I've been studying a bit of probability theory lately and noticed that there seems to be a universal agreement that random variables should be defined as Borel measurable functions on the probability space rather than Lebesgue measurable functions. This is so in every textbook on probability theory which I consulted. In general, it seems to me that probability theory favors the Borel algebra more than the algebra of Lebesgue measurable sets. My question is: why?
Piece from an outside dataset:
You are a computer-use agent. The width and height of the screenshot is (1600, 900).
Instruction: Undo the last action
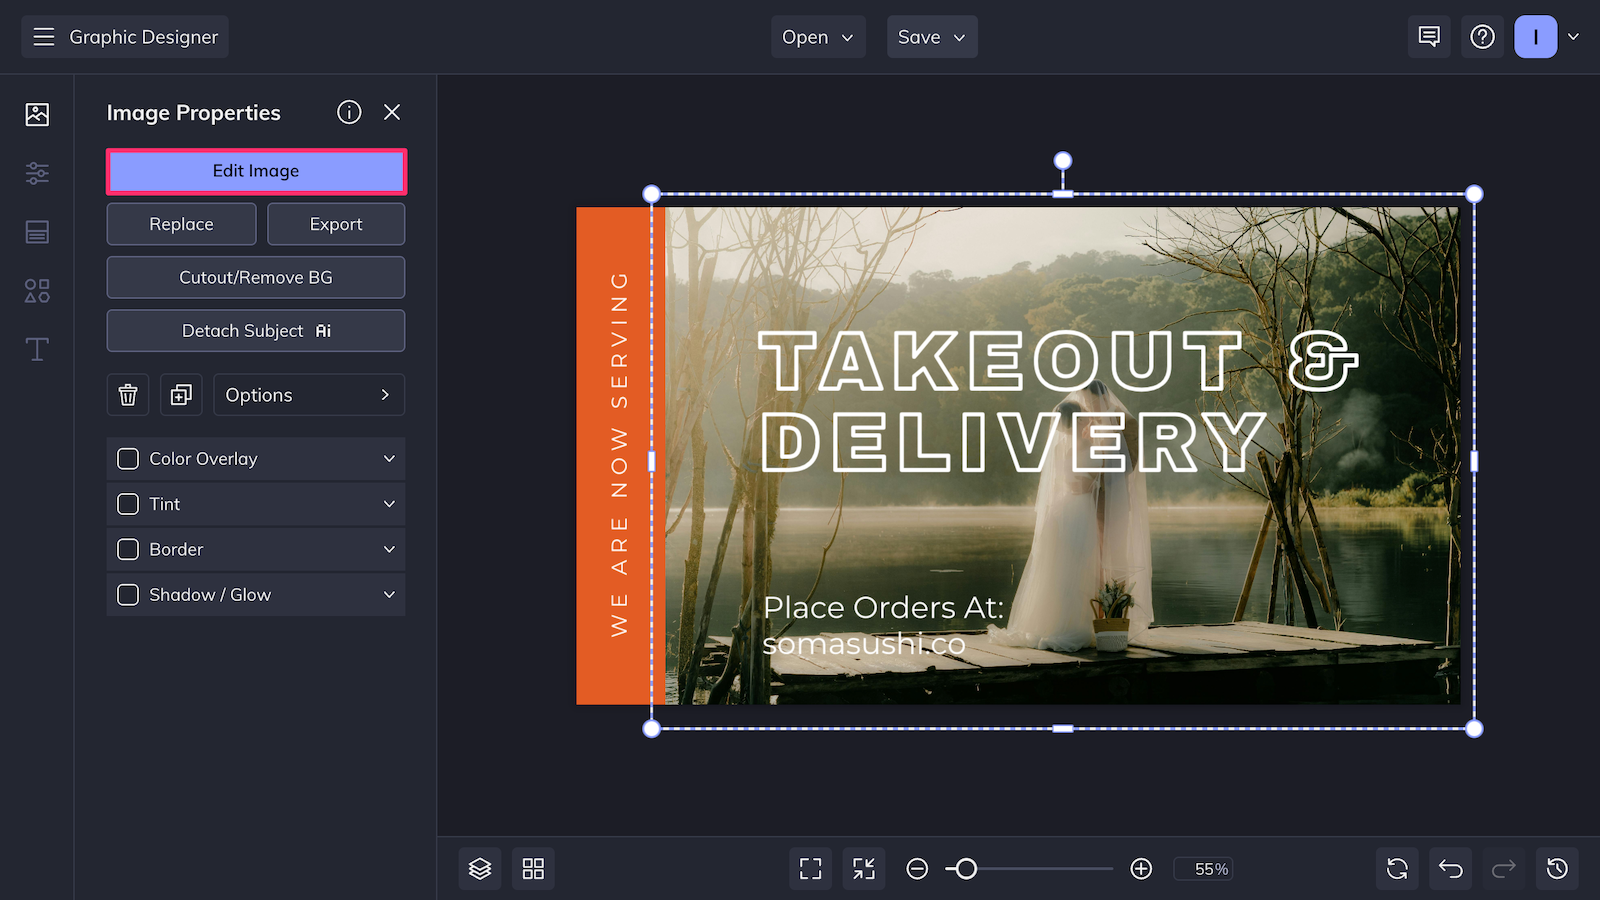pos(1450,869)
In every course in measure theory, one is taught of the notion of a complete measure and completion of measures and I got the impression that a complete measure space is somewhat superior to a non-complete one (or at least that completeness makes life a bit easier on the technical level), so this preference of Borel sets puzzles me.
Best Answer
One should be careful with the definitions here. Notation: Given measurable spaces $(X, \mathcal{B}_X), (Y, \mathcal{B}_Y)$, a measurable map $f : X \to Y$ is one such that $f^{-1}(A) \in \mathcal{B}_X$ for $A \in \mathcal{B}_Y$. To be explicit, I'll say $f$ is $(\mathcal{B}_X, \mathcal{B}_Y)$-measurable.
Let $\mathcal{B}$ be the Borel $\sigma$-algebra on $\mathbb{R}$, so the Lebesgue $\sigma$-algebra $\mathcal{L}$ is its completion with respect to Lebesgue measure $m$. Then for functions $f : \mathbb{R} \to \mathbb{R}$, "Borel measurable" means $(\mathcal{B}, \mathcal{B})$-measurable. "Lebesgue measurable" means $(\mathcal{L},\mathcal{B})$ measurable; note the asymmetry! Already this notion has some defects; for instance, if $f,g$ are Lebesgue measurable, $f \circ g$ need not be, even if $g$ is continuous. (See Exercise 2.9 in Folland's Real Analysis.)
$(\mathcal{L}, \mathcal{L})$-measurable functions are not so useful; for instance, a continuous function need not be $(\mathcal{L}, \mathcal{L})$-measurable. (The $g$ from the aforementioned exercise is an example.) $(\mathcal{B}, \mathcal{L})$ is even worse.
Given a probability space $(\Omega, \mathcal{F},P)$, our random variables are $(\mathcal{F}, \mathcal{B})$-measurable functions $X : \Omega \to \mathbb{R}$. The Lebesgue $\sigma$-algebra $\mathcal{L}$ does not appear. As mentioned, it would not be useful to consider $(\mathcal{F}, \mathcal{L})$-measurable functions; there simply may not be enough good ones, and they may not be preserved by composition with continuous functions. Anyway, the right analogue of "Lebesgue measurable" would be to use the completion of $\mathcal{F}$ with respect to $P$, and this is commonly done. Indeed, many theorems assume a priori that $\mathcal{F}$ is complete.
Note that, for similar reasons as above, we should expect $f(X)$ to be another random variable when $f$ is Borel measurable, but not when $f$ is Lebesgue measurable. Using $(\mathcal{F}, \mathcal{L})$ in our definition of "random variable" would not avoid this, either.
The moral is this: To get as many $(\mathcal{B}_X, \mathcal{B}_Y)$-measurable functions $f : X \to Y$ as possible, one wants $\mathcal{B}_X$ to be as large as possible, so it makes sense to use a complete $\sigma$-algebra there. (You already know some of the nice properties of this, e.g. an a.e. limit of measurable functions is measurable.) But one wants $\mathcal{B}_Y$ to be as small as possible. When $Y$ is a topological space, we usually want to be able to compose $f$ with continuous functions $g : Y \to Y$, so $\mathcal{B}_Y$ had better contain the open sets (and hence the Borel $\sigma$-algebra), but we should stop there.